We at Vespa are not going to create these more complete and capable agents, but we know that they will be built, and that they will need the capabilities that Vespa provides as an integrated package: Machine-learned model inference using ONNX, storing vectors and text and immediately retrieve the data in queries, easily writing components that carries out chains of inference, store and search steps, and the ability to run all this at scale with high availability.

Building such solutions on Vespa means you can focus on the behavior of the system rather than infrastructure and integration, and ensures it will be suitable for running in production, solving real problems.

Semi-structured navigation

Applications that use semi-structured data - that is a combination of data-base like data and plain text - usually benefit from allowing users to navigate in the data using both structured navigation and text search. The most common example of this is e-commerce, or shopping sites.

This makes use of traditional text search in conjunction with sorting, grouping and "filtering by metadata. As any query can be grouped and filtered, this allows users to switch between drilling down by metadata and searching by text seamlessly without losing context. Commonly some of the metadata is supplied by parent documents (such as the merchant of a product). Some e-commerce applications also make use of embeddings to provide search, navigation or recommendation in an embedding space.

For more details, see the shopping use case in the Vespa documentation and the accompanying application source with frontend.

Personal search (not to be confused with personalization) is to provide search in personal collections of data where there is never a need to search across many collections in a single query. In such applications it is not cost-effective to do the work to maintain global reverse indexes and the best solution is to search by streaming through the raw data at query time. Latency can still be bounded for arbitrary sized collections as each is distributed over a number of nodes to bound the size of a given user's collection on a given node.

Vespa provides a streaming mode where the usual functionality of the engine is backed by searching streaming through the raw data stored in Vespa, no indexes necessary.
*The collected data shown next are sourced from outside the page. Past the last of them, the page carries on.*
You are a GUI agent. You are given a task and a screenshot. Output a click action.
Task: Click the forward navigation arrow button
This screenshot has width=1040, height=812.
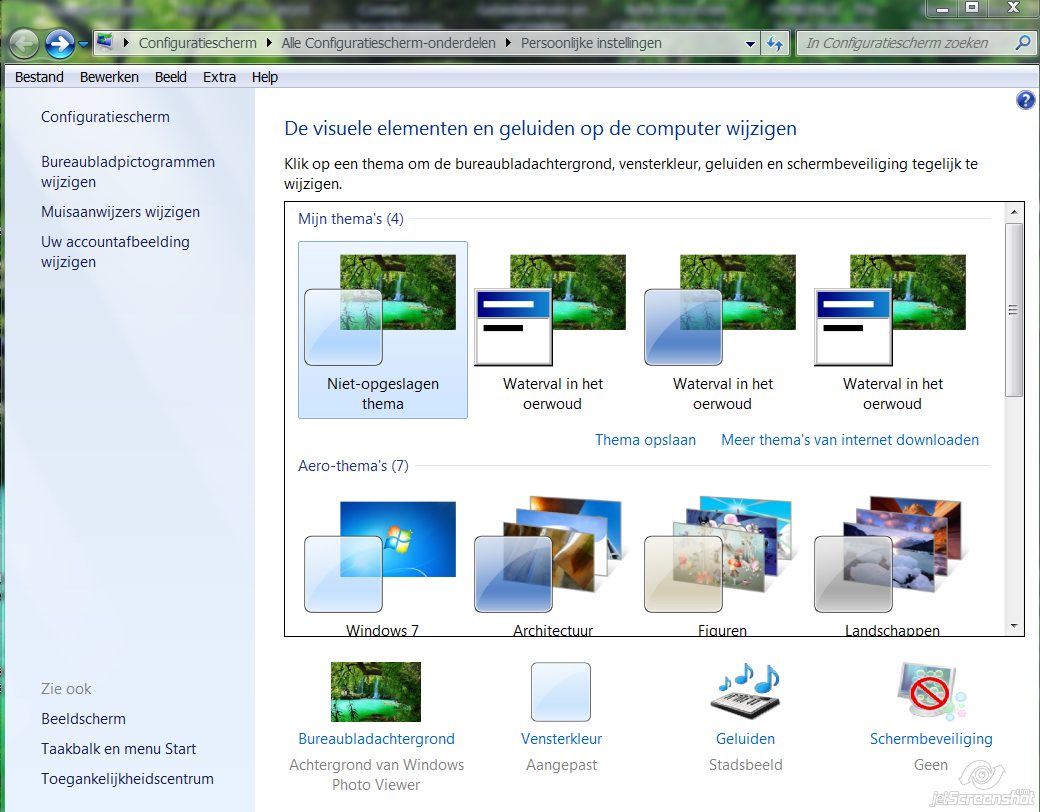click(x=60, y=44)
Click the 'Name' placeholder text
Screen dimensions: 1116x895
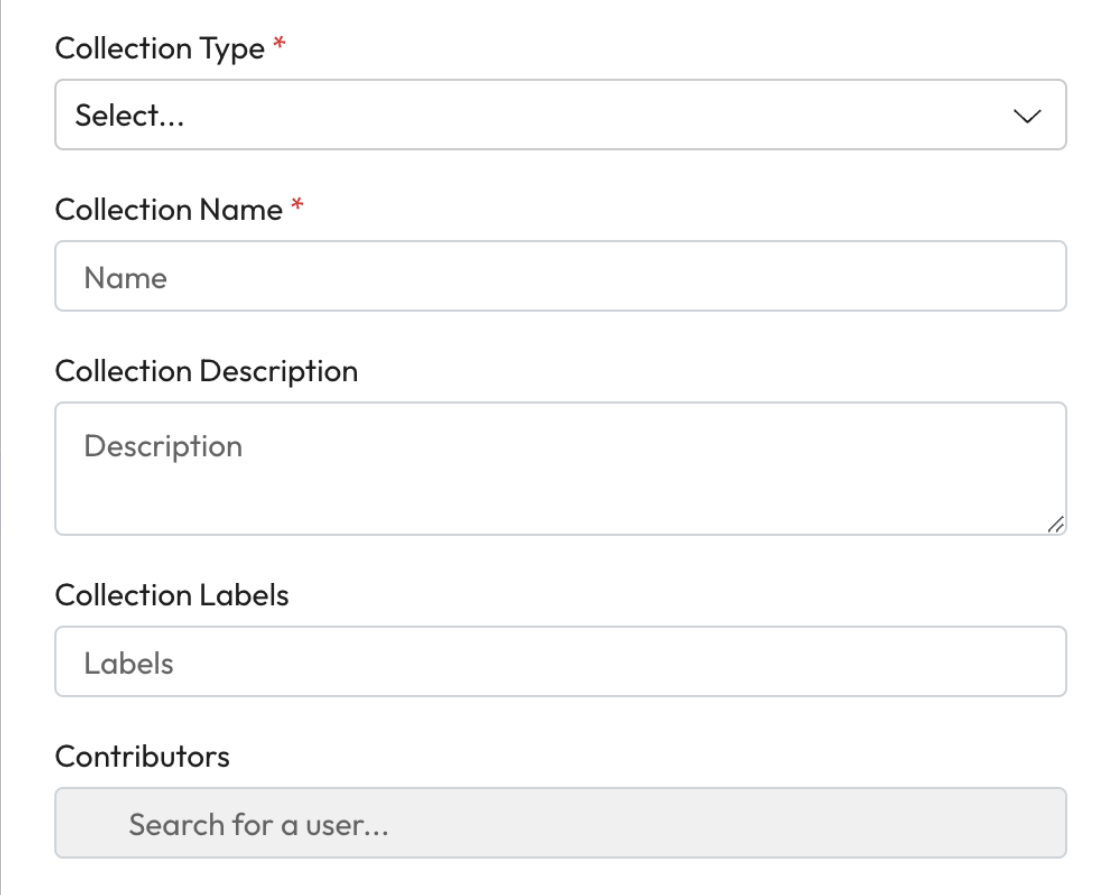pos(125,278)
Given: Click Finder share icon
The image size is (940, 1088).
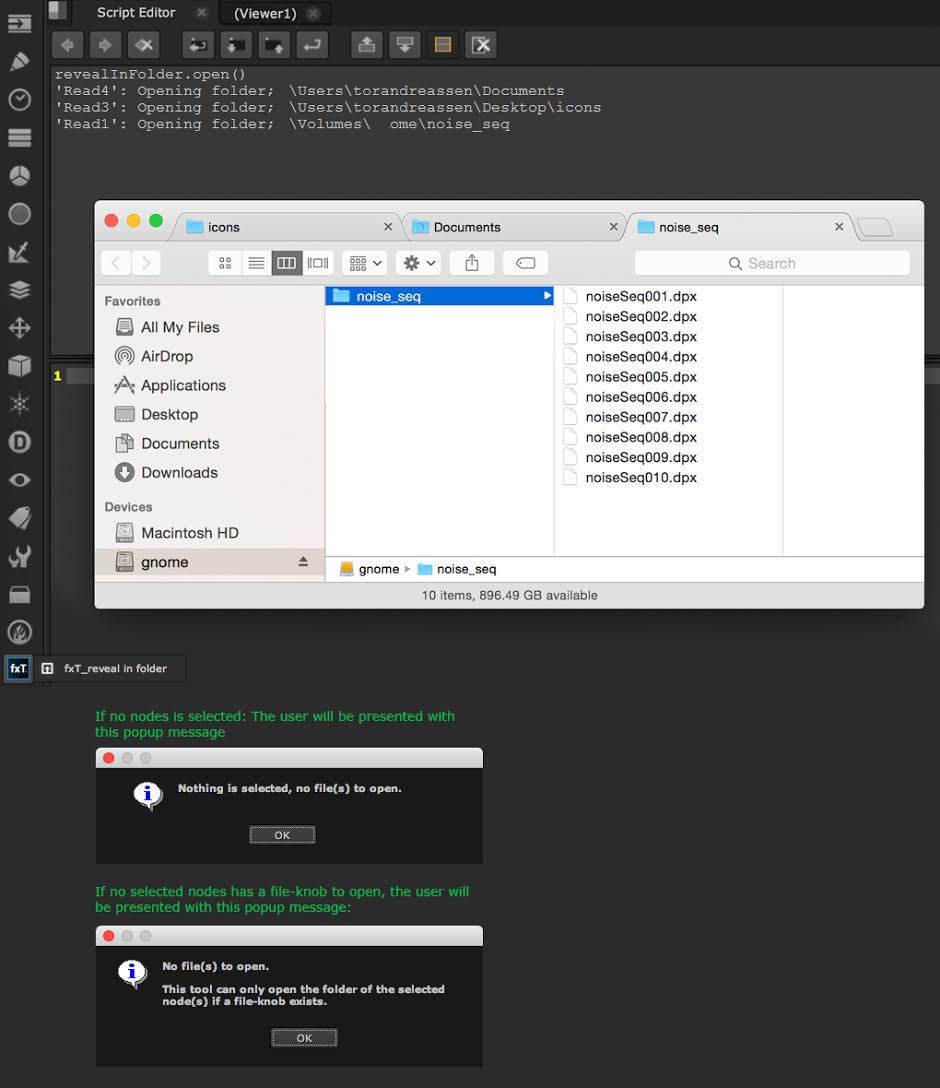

This allows powerful personal search applications to be implemented easily and cheaply at any scale. Read more in our blog post on personal search.

Typeahead suggestions

Many applications which make use of textual input make use of typeahead suggestions, where a number of suggested completions are presented while the user is typing. This usually involves searching and ranking matching candidate completions with really low latency - a suitable job for Vespa. Vespa features usually involved in this are:

  • Text search with prefix match, or gram matching, or
  • prefix, substring or regexp search in a (structured) attribute containing an array of strings.
  • Realtime updates of features signalling how often a suggestion is selected.
  • A ranking expression to rank the candidate completions using match and metadata features.
  • A personal search cluster if some suggestions depend on personal data, and if so federated with a cluster of shared suggestions.

Question answering

Question answering provides direct answers to user's question. This is needed in chat-bots, virtual assistants and similar, and is also becoming an expected feature of high-end search solutions, where a direct answer is provided on queries that seem to be questions.

A high quality question answerer works as follows: Text snippets are represented by vector embeddings which are indexed for fast matching with ANN. The best candidates found by ANN matching are evaluated in a transformer-based language model, which outputs the score of the snippet as well as the beginning and end of the text answer.

By using Vespa, the entire process can be implemented as an application on a single platform, and made to execute with a latency of a few tens of milliseconds while scaling to any volume, while delivering quality on par with the research state of the art.

See our blog post showing how to replicate the best question-answering performance from the research community as a production-ready Vespa application, and the follow-up post how we brought down the response time to tens of milliseconds. The complete source for this application is also available.